Dean Tondiglia, assistant chief of the Kent State University Police Department and lead assessor for CALEA, led the ongoing assessment and evaluation of DPS, along with Geoffrey Ice of the Connecticut State Police Academy Alumni Educational Foundation. For the past two days, Todiglia and Ice have been meeting with DPS staff, reviewing internal procedure and riding along with DPS officers as part of the re-accreditation process.

Three people attended the public session today, including former University Prof. Douglas Smith. Smith told the assessors that he had made a complaint at the initial session in which DPS was first accredited in 2009, alleging that the department was in violation of federal law, which required DPS to retain a civilian oversight committee — a regularly elected advisory board of faculty and students designed to make suggestions for methods of discipline against police officers.

In 2009, the Michigan Daily found that student seats on the committee were often left vacant and that both students and faculty members of the committee were often appointed illegally, since the members of the committee needed to be elected. The report led to several reforms, including regular elections of students and faculty to the board.

Smith also referred to the recent case of a six-month delay in the reporting of the alleged possession of child pornography by former University of Michigan Health System resident Stephen Jenson. Citing this case and others, Smith argued that there is significant tension between DPS and UMHS security.

“Basically, the campus police and the hospital security hate each other’s guts,” Smith said.

Linda Martinson, a former Nursing student, also spoke at the event. Martinson said she spoke to assessors during DPS’s initial accreditation in 2009, but because of a trespass warning issued by the University, she was forced to call in her comments, rather than attend the public session in person.

Martison claimed that DPS officers who issued her trespass warning refused to give her a reason for the citation, which forced her to withdraw from the School of Nursing because she was unable to complete her schoolwork.
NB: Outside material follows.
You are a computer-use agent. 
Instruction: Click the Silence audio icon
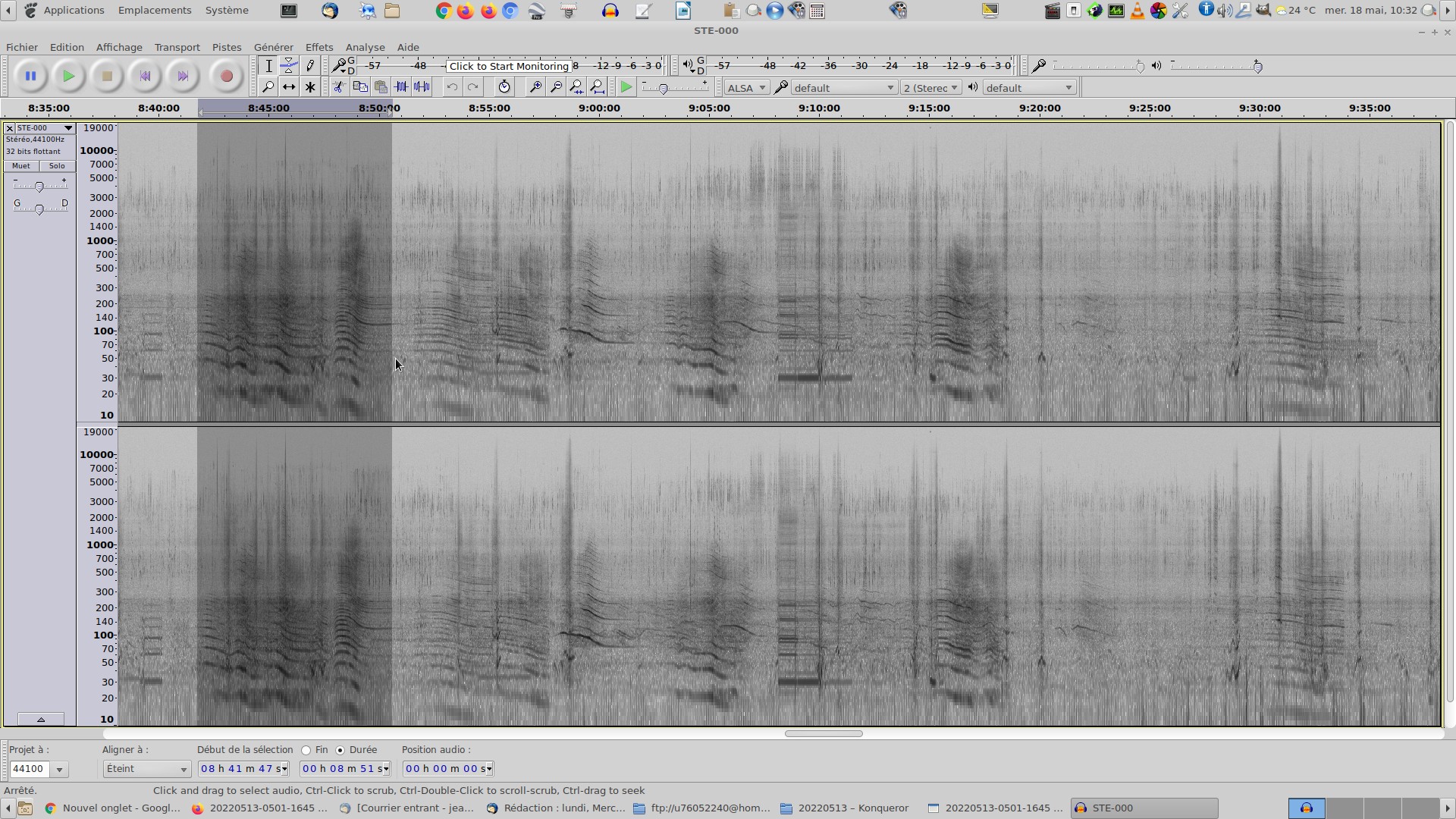coord(422,87)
She said former DPS Executive Director Greg O’Dell, who died last December, eventually lifted the warning without a formal hearing before he left the department.
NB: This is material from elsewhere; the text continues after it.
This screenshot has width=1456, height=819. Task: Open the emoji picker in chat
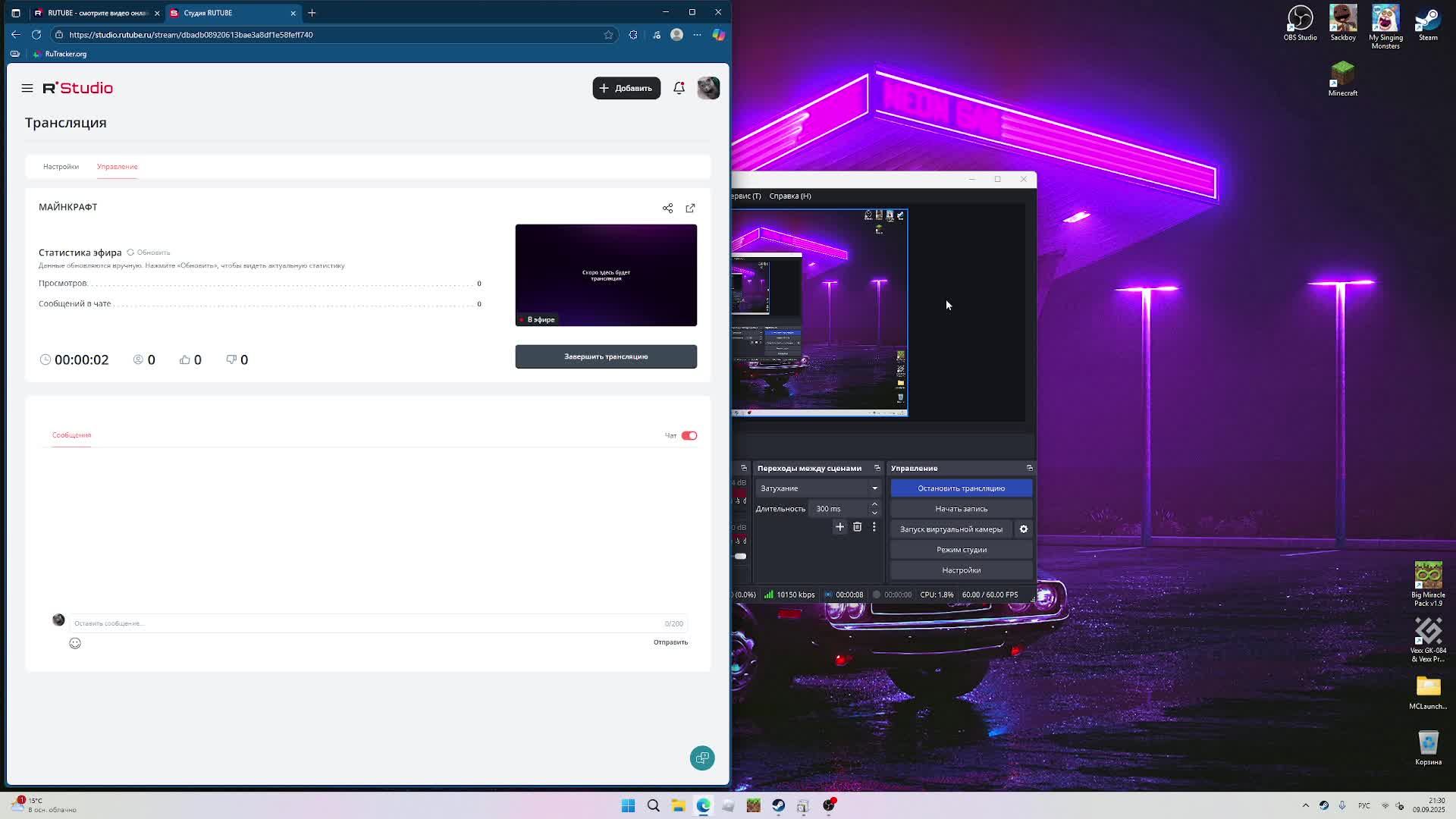[x=75, y=643]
Martinson argued that the department lacked independence from University administrators.

“Police are deputized to uphold the law, not the judgmental whims of administrators,” she said.

Martinson added that CALEA assessors misreported or failed to report many of her comments in 2009.
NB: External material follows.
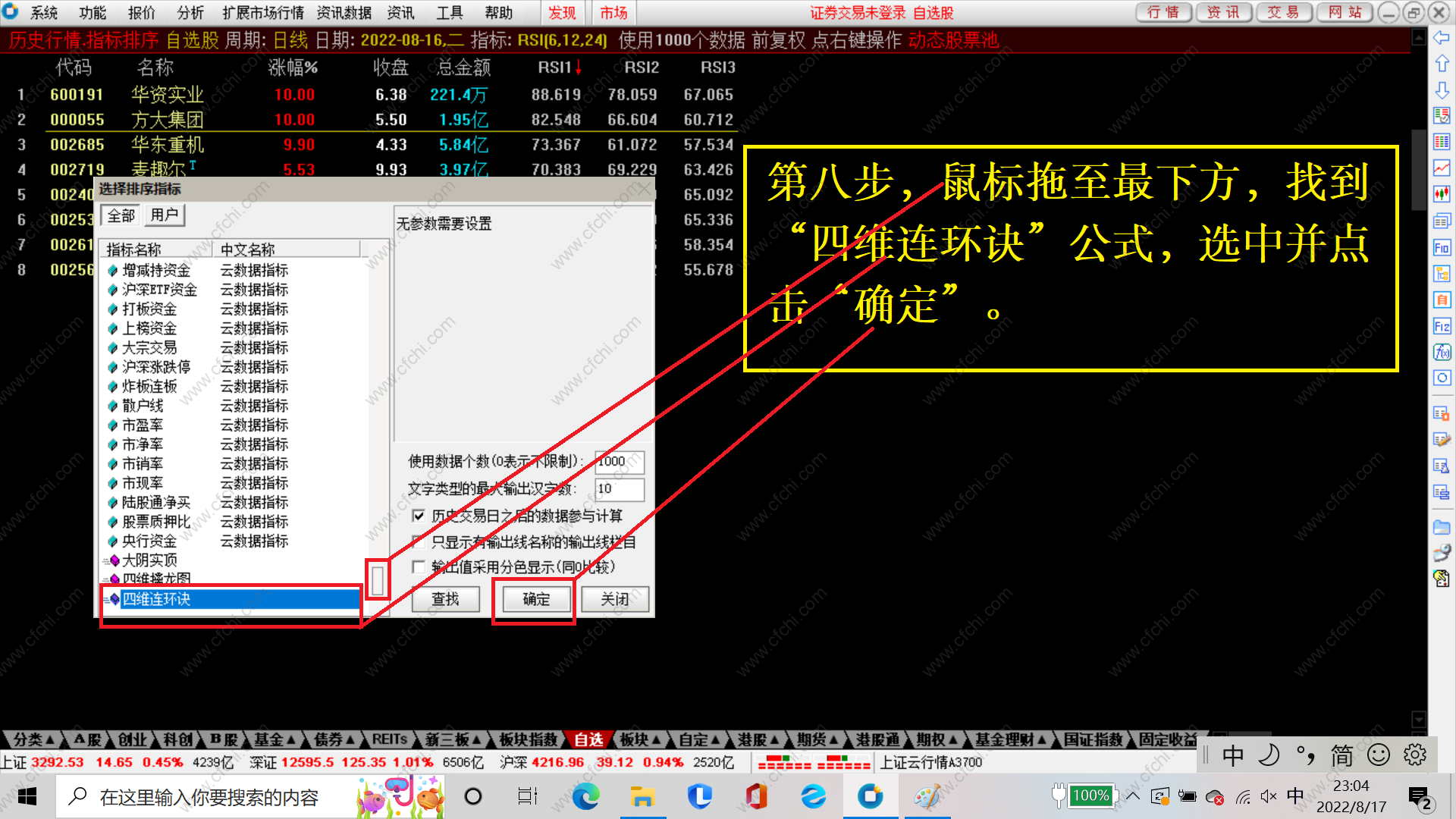Enable color-coded output values checkbox

tap(419, 566)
“I really question the value of CALEA’s accreditation process,” Martinson said.

Biology Prof. emeritus Thomas Moore, a member of the DPS oversight committee, spoke briefly at the meeting and said DPS officials have been responsive to the committee’s concerns and suggestions.

“My impression has been one of DPS professional people coming forward quite freely with us and discussing things that are going on,” Moore said.

Tondiglia interrupted both Smith and Martinson frequently to remind them of time limits and asked that the attendees of the meeting comment specifically on CALEA’s standards.

“Our purpose of being here is to allow people to speak to us directly and give us any insight they have on the agency as it relates to the standards to see if the agency is in compliance,” Tondiglia said in an interview after the event.

Though Tondiglia and Ice do not personally decide whether DPS should be re-accredited, they forward a report of their findings to CALEA’s commissioners, who will then review the report at a commission hearing in July.

DPS spokeswoman Diane Brown said the low turnout may be a good indicator of how the public thinks of the department.

“I actually think (the small turnout) says that people think we’re doing a fine job,” Brown said. “People will come if they’ve got a complaint to something like this.”